Member of the Legislative Assembly of Quebec for Montréal–Saint-Laurent
- In office 1927–1936
- Preceded by: Ernest Walter Sayer
- Succeeded by: Thomas Joseph Coonan

Personal details
- Born: August 12, 1891 Russayn, Russian Empire
- Died: September 24, 1973 (aged 82) Montreal, Quebec
- Party: Liberal
- Spouse: Bella Gross
- Occupation: Criminal lawyer and academic

= Joseph Cohen (politician) =

Canadian lawyer, academic, and politician

Joseph Cohen, (August 12, 1891 - September 24, 1973) was a Canadian lawyer, academic, and politician.

Born in Russayn, Russian Empire, the son of Myer Cohen, a Jewish clergyman, and Rebecca Benyash, Cohen was with his family when it migrated to Canada in 1892, settling in Montreal, Quebec. He studied at the High School of Montreal, McGill University, and at the Université Laval in Quebec. He studied law under Samuel William Jacobs and was called to the Bar of Quebec in 1913. He was created a King's Counsel in 1926.

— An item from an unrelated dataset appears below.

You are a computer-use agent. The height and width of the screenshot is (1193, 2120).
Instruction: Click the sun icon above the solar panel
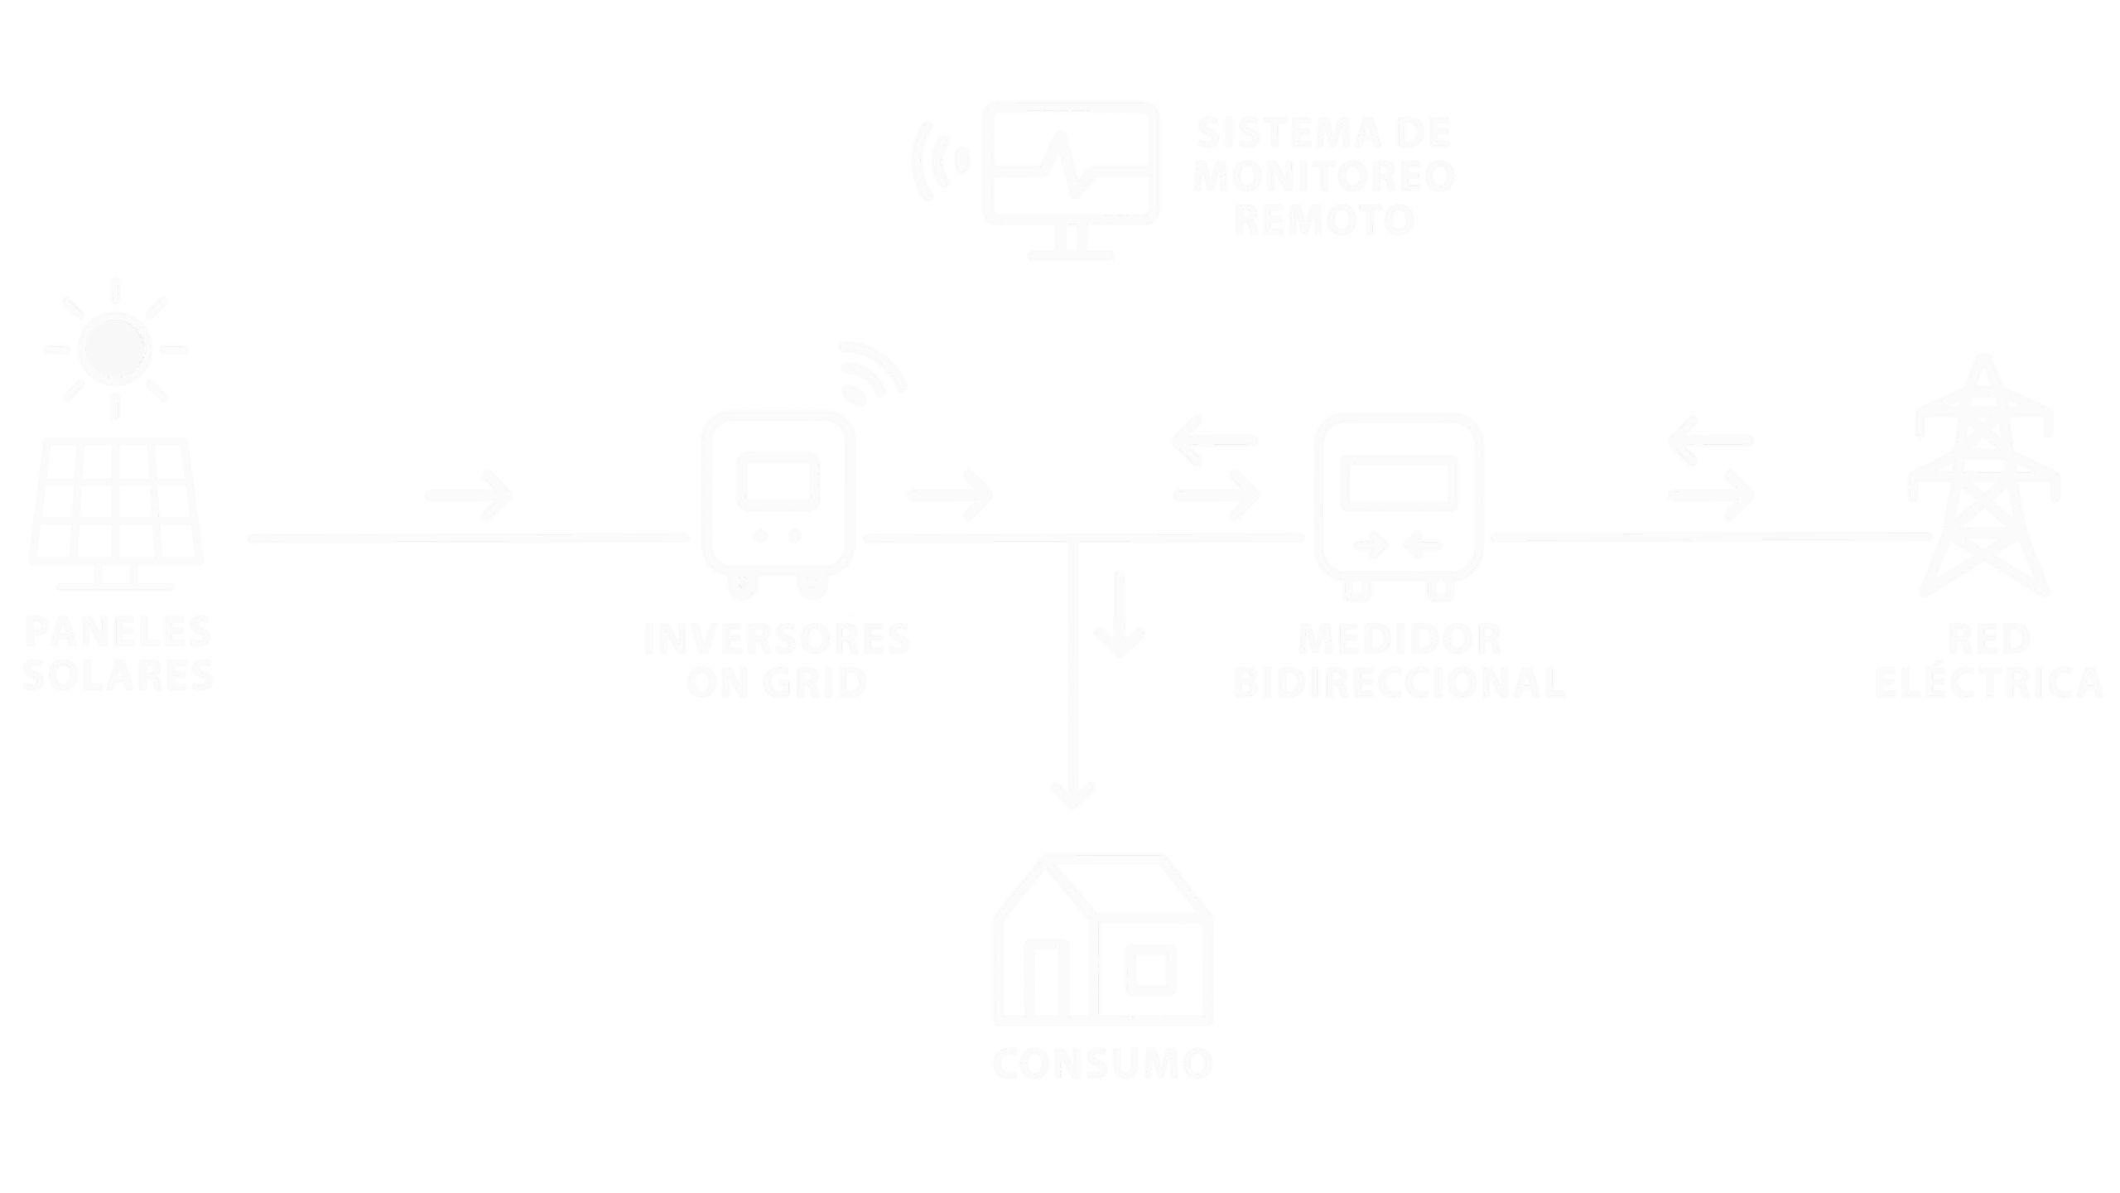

A criminal lawyer, he practiced in Montreal. He first ran for the Legislative Assembly of Quebec for Montréal–Saint-Laurent in 1923 but was defeated. He was elected in 1927 and re-elected in 1931 and 1935. In 1936, the election results were declared invalid and he did not run in the resulting by-election.

From 1952 to 1961, he was a professor of criminal law at McGill University. He died in Montreal in 1973 and was buried in Montreal in the cemetery of the Congregation Shaar Hashomayim.